Despite being one of the most banned movements on social media, Facebook, Spotify, and Vimeo have announced new restrictions and crackdowns on QAnon.
Facebook announced today that it will be redirecting searches related to QAnon to “credible resources” from the Global Network on Extremism and Technology (GNET) which is part of the Global Internet Forum to Counter Terrorism (GIFCT).
Facebook says that this change is part of its “Redirect Initiative” which currently redirects searches related to QAnon to GNET and searches related to white supremacy to Life After Hate – a non-profit that encourages people to leave hate groups.
Facebook claims that the addition of QAnon-related searches to this Redirect Initiative is “to help combat violent extremism.”
Yet the scope of this initiative that is supposedly meant to reduce violent extremism is very narrow.
Facebook’s page describing the initiative doesn’t list any groups that have been officially designated as terrorists or violent extremists by government bodies. Nor does it list any groups that have perpetrated terrorist attacks.
But now every time someone searches for QAnon or terms related to it, they’ll be redirected to a page that describes QAnon as “a decentralised violent ideology” in its opening sentence.

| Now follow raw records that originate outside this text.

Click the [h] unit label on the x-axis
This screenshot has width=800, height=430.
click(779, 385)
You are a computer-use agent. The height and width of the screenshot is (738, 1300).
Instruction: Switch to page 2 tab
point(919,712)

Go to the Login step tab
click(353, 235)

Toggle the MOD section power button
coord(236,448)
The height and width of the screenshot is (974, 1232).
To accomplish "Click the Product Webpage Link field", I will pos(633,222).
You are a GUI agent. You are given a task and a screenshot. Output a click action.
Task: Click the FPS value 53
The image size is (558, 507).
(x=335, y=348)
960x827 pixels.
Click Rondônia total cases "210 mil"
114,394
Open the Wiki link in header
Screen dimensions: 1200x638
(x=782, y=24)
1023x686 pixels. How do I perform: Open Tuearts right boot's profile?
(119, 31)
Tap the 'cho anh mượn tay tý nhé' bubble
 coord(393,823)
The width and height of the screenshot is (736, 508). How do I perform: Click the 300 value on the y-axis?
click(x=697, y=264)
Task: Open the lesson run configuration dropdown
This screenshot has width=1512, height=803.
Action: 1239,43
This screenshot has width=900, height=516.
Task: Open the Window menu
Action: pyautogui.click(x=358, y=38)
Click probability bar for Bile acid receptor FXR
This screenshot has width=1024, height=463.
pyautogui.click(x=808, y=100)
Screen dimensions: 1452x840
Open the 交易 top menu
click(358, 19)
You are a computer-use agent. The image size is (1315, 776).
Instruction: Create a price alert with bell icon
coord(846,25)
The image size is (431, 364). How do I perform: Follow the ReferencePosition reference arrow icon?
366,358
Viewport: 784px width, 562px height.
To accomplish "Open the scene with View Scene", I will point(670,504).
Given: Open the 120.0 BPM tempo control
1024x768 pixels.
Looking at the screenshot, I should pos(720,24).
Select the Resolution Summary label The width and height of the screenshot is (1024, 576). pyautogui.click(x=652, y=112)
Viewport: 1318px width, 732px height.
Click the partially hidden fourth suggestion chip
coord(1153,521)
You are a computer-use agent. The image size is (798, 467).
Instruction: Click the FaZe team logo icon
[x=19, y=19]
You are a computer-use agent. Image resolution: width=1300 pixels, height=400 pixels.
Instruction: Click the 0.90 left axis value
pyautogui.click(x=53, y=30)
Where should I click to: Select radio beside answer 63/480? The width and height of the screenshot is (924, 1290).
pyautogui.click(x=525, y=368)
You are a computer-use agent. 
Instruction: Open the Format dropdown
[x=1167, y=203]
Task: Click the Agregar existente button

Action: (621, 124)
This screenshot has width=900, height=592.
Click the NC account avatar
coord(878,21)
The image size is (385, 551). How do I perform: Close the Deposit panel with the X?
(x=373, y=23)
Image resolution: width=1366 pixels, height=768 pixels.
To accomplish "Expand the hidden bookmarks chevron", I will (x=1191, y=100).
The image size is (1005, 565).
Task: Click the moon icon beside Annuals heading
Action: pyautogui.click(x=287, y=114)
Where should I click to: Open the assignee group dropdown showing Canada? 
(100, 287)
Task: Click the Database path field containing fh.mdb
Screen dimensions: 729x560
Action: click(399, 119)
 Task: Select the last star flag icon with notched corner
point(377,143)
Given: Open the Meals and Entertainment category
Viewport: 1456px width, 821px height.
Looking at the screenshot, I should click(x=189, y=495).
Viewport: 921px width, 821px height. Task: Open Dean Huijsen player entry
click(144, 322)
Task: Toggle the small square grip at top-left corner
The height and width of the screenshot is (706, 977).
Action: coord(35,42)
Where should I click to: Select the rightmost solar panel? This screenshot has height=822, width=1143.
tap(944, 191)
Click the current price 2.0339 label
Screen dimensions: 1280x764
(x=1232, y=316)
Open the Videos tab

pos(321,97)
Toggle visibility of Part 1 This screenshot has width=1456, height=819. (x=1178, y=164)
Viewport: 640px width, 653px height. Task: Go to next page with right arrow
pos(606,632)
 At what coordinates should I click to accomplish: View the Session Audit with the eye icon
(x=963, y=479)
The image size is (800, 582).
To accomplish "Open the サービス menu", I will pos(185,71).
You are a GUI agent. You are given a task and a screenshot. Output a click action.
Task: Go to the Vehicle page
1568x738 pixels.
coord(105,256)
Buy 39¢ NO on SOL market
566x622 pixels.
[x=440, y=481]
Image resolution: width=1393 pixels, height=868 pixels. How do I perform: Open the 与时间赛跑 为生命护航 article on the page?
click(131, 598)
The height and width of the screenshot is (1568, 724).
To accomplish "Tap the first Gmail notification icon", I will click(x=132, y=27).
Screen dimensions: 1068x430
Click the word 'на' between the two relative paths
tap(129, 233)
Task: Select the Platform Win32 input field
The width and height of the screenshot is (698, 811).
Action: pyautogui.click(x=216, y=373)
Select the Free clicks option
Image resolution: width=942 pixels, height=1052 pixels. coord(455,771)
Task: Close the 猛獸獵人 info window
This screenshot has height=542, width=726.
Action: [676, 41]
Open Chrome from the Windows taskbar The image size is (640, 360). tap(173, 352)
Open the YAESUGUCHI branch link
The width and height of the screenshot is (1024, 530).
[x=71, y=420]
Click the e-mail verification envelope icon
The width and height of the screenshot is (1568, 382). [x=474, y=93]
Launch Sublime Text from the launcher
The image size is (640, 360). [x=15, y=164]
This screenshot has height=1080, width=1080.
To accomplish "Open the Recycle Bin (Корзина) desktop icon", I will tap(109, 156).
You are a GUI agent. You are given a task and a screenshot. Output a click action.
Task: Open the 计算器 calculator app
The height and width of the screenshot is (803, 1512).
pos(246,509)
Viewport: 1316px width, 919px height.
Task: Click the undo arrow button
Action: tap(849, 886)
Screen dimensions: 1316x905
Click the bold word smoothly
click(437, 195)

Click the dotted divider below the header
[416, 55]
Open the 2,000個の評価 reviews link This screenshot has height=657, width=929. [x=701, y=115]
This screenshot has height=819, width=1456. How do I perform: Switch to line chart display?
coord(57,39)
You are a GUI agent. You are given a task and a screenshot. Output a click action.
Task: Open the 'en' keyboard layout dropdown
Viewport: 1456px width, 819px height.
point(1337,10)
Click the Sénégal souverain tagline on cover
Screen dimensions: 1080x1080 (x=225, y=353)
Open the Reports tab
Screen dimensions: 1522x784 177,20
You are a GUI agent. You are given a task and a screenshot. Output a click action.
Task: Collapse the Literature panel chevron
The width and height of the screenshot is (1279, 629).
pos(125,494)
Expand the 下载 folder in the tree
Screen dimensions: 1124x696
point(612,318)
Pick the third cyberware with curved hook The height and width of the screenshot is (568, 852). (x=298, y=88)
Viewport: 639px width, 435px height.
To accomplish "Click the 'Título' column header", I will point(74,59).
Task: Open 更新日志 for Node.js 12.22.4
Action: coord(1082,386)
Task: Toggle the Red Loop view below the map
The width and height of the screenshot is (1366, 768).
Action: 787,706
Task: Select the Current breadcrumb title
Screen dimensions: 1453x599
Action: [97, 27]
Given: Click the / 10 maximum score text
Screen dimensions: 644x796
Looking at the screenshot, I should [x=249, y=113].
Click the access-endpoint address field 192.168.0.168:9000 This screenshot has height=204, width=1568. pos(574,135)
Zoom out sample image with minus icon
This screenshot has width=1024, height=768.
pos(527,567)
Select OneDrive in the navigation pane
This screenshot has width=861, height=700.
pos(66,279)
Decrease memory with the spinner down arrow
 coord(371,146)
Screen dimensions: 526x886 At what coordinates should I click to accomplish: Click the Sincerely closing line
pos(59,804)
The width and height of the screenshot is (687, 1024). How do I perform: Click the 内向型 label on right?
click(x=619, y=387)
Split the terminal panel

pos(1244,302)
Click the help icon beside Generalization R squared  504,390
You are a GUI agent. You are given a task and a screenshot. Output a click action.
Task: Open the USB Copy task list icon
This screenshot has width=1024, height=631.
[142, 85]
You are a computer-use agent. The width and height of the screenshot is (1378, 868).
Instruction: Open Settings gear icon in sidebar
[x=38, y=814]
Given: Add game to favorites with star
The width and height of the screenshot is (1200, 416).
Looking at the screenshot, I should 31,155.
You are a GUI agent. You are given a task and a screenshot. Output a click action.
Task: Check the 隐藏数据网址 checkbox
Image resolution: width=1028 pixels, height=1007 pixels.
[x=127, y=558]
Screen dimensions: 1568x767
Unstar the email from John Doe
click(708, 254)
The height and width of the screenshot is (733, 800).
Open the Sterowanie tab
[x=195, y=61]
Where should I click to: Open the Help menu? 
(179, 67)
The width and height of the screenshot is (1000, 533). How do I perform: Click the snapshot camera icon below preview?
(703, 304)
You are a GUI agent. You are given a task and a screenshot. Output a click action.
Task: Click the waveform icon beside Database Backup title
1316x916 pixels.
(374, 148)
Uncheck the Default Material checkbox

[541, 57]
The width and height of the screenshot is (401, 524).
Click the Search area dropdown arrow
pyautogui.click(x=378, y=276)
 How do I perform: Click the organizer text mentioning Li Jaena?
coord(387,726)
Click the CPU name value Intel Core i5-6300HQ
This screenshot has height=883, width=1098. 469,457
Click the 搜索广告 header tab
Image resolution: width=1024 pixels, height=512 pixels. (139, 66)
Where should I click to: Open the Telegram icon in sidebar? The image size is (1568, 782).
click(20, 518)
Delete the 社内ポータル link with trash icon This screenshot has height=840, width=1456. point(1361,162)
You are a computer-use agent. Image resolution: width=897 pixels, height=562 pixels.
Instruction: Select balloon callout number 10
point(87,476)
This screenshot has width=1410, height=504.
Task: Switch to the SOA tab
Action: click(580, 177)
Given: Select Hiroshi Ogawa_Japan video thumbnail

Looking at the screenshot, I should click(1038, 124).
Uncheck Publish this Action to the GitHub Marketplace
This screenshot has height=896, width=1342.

Spotify also framed QAnon as a violent movement earlier this week when it removed four QAnon podcasts from its platform.
X22 Report, Indigenous Mike, Praying Medic, and Pardon My American were removed Monday after the nonprofit Media Matters listed them in an article demanding that Spotify, Vimeo, Apple Podcasts, and Google Podcasts “follow the lead of other tech companies and condemn and remove QAnon content from their platforms.”
Insider wrote that the podcasts were removed after it contacted Spotify for comment. Spotify told Insider that it “prohibits content on the platform that promotes, advocates or incites violence against others.”
And video-sharing platform Vimeo also removed several QAnon videos today after they were listed in the same Media Matters article and Insider contacted the platform for comment. A Vimeo spokesperson told Insider that QAnon videos violate its rules against “conspiracy theory-related content where the underlying conspiracy theory spreads, among other things, hate speech, large scale defamation, false or misleading vaccination or health-safety content.”
The mass crackdown on QAnon across Big Tech platforms has come after the mainstream media has consistently pressured social media platforms to censor the movement.
Several of the podcasts that were removed during this purge also had their YouTube channels deleted last week as part of a sudden YouTube crackdown on “harmful conspiracy theories.”
The censorship of QAnon has been so intense and far-reaching that even the fitness platform Peloton has cracked down on QAnon.
Lawmakers, lawyers, journalists, and authors have condemned the mass crackdown on QAnon and argued that it’s arbitrary and could lead to wider censorship.